Well, I think it’s about time I just cash out my 401K and pay those penalties. Forget real estate, forget classic cars, and forget those IRA’s I opened up at the Greater New York Savings Bank back in the 80’s.
No, this one is good folks, and the investment will make you rich.
Goggle stock? EBay stock?, No, those babies are already ripe and ready to fall from the tree.
No, I’m talking about a “Nail Salon” on Church Avenue folks, and now is the time.
You see, just when I was getting depressed about another nail salon opening up on Church Avenue between East 4th and East 5th rather than a bookstore or coffee shop, It just hit me. Yeah, like a Pete Liria slap shot square in my goalie mask on East 4th, Pow!
1. A multicultural market 2. No deliveries from milk trucks. 3. No food that expires. 4. Nothing to go bad during a blackout 5. No one using a laptop all day and stealing my wireless. 6. No overhead, except the rent and a few boxes of rubber gloves. 7. More customers than you could ever imagine. Well, except me, because my feet would scare anyone away. 8. Getting a "buzz" from the laquer paint all day.
Yes, a nail salon, yes a nail salon.
Wow, what was I thinking all these years putting my money in a stupid 401K, when I could have been running one of the most profitable types of businesses around? More bang for your buck than selling drugs or illegal fireworks.
Yes, a nail salon, what the hell was I thinking.
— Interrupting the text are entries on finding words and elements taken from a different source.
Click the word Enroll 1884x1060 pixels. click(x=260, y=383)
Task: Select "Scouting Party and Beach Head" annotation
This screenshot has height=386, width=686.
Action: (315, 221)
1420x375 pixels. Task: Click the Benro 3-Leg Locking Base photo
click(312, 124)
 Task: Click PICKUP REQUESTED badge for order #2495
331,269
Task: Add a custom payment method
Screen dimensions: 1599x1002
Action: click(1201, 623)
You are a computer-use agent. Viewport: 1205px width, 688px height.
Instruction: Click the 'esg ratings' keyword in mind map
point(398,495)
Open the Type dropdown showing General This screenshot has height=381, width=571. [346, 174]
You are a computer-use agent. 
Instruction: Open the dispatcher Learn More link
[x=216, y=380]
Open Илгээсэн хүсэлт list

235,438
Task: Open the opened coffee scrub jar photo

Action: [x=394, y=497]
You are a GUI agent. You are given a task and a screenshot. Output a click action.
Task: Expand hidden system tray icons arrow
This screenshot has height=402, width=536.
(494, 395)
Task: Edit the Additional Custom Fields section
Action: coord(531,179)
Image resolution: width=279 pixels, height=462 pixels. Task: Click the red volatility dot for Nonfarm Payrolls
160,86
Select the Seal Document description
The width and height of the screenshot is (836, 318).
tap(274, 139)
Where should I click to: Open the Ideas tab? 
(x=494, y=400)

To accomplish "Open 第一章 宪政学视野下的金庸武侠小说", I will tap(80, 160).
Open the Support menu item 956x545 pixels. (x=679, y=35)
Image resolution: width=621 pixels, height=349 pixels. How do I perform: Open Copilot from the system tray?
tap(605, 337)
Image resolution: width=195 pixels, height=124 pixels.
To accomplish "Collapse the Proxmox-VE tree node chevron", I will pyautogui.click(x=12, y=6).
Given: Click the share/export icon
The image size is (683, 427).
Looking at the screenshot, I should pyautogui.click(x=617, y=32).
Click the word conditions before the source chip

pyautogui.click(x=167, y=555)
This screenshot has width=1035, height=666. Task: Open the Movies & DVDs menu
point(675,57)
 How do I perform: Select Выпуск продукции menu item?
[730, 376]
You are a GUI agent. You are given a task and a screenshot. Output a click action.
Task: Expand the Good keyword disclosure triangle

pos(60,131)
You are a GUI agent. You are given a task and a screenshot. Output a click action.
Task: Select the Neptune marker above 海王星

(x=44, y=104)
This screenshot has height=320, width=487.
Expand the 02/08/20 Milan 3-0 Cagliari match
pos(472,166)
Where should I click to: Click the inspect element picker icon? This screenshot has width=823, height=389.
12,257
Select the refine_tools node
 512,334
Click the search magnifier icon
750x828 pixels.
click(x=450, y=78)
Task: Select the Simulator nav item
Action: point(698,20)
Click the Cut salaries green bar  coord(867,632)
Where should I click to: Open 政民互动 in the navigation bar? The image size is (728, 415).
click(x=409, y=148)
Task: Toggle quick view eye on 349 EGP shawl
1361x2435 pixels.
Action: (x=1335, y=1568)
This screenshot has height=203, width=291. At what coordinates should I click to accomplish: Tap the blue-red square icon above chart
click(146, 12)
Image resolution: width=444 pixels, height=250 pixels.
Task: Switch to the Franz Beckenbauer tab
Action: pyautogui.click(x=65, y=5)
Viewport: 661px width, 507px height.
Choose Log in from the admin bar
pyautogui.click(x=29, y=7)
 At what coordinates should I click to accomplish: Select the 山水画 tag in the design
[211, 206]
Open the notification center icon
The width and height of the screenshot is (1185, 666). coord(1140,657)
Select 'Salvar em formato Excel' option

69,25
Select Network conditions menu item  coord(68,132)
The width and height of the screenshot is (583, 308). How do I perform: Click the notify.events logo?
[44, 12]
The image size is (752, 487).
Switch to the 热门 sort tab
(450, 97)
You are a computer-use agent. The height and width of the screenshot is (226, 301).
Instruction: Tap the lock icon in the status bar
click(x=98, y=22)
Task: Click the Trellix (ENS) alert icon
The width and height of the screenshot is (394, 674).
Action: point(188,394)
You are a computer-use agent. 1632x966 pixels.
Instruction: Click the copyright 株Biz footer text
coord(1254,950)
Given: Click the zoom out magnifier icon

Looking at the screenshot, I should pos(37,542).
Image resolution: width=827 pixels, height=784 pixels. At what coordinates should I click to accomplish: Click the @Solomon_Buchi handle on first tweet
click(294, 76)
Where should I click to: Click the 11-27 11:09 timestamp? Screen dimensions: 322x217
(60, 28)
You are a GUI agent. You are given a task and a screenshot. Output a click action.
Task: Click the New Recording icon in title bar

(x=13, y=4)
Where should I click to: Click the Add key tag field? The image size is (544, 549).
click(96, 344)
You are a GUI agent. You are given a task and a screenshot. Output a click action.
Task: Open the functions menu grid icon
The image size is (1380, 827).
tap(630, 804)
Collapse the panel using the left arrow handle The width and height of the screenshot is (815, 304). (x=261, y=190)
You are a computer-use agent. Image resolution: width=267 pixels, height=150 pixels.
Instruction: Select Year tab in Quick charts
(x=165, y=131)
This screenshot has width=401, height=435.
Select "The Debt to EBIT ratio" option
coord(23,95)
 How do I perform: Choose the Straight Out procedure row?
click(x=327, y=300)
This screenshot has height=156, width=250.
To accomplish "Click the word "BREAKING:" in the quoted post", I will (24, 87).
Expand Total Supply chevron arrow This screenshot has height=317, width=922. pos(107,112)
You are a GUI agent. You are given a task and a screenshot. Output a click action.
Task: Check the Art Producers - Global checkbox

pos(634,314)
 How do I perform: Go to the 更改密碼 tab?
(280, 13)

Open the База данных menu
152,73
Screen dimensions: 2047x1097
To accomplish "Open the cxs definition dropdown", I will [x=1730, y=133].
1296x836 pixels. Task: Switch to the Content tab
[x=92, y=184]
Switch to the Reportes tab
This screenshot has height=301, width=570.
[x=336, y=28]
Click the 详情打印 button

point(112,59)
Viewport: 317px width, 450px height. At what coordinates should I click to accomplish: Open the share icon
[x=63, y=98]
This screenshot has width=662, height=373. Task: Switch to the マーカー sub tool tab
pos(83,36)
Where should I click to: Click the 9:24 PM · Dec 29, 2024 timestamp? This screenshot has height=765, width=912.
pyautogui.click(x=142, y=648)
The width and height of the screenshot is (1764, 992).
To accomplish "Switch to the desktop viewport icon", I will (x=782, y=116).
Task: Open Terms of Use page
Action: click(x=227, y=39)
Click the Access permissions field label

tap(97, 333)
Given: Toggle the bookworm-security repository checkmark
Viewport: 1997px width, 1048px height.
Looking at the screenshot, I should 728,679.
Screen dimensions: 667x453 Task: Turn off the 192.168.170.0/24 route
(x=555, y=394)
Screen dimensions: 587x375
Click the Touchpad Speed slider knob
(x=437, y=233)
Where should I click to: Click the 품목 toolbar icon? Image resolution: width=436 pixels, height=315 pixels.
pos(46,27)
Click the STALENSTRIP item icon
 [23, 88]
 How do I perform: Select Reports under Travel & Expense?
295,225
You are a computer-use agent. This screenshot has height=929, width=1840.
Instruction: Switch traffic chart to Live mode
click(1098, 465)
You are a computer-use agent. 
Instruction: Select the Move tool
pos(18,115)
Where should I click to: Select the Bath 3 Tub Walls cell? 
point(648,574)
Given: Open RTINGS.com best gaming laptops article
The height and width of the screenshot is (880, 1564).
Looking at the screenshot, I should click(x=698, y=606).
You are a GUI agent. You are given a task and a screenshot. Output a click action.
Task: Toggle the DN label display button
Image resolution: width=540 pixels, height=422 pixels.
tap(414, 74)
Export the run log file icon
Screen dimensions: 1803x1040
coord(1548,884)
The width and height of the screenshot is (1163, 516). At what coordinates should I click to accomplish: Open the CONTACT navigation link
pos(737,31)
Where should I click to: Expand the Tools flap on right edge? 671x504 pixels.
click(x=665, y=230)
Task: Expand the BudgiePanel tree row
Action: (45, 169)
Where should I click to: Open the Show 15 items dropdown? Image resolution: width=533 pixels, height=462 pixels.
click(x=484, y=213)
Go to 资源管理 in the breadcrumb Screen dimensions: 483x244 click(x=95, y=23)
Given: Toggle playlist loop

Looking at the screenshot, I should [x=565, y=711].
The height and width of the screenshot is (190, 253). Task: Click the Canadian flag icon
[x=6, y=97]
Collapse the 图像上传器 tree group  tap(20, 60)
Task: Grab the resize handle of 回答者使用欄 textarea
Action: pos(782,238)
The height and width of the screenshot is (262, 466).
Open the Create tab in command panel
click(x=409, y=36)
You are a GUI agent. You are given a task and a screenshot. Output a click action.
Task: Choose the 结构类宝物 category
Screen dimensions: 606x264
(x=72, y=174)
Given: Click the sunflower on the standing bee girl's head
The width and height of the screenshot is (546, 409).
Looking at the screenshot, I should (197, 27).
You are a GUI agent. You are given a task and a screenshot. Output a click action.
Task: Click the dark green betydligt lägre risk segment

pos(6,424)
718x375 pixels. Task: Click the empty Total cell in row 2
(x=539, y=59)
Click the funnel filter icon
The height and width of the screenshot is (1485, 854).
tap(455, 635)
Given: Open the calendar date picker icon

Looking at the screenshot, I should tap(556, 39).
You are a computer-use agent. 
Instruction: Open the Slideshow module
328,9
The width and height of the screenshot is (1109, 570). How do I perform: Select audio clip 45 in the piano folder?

You know what they say, “if you can’t beat them, join them”.
And the funny thing is, it all made sense after I read an article in the Times about the "gentrification" of Bedford Stuyvesant this morning.
They spoke about an avenue full of 99-cent stores and nail salons, and about how the new residents were so unhappy with what the local strip had to offer.
“A commercial strip always changes after the residential area” was part of the conversation I read about.
Well, if that’s true, then Church Avenue still has a way to go before the next "Conneticut Muffin" opens up and ruins everything for me.
So in the meantime maybe I’ll ask my friend Kevin Ryan (the owner of Denny’s) if he wants to rent me a small spot by the jukebox to keep my rubber gloves and nail polish.
And I promise I’ll do a good job, and you can just leave your tips on the bar.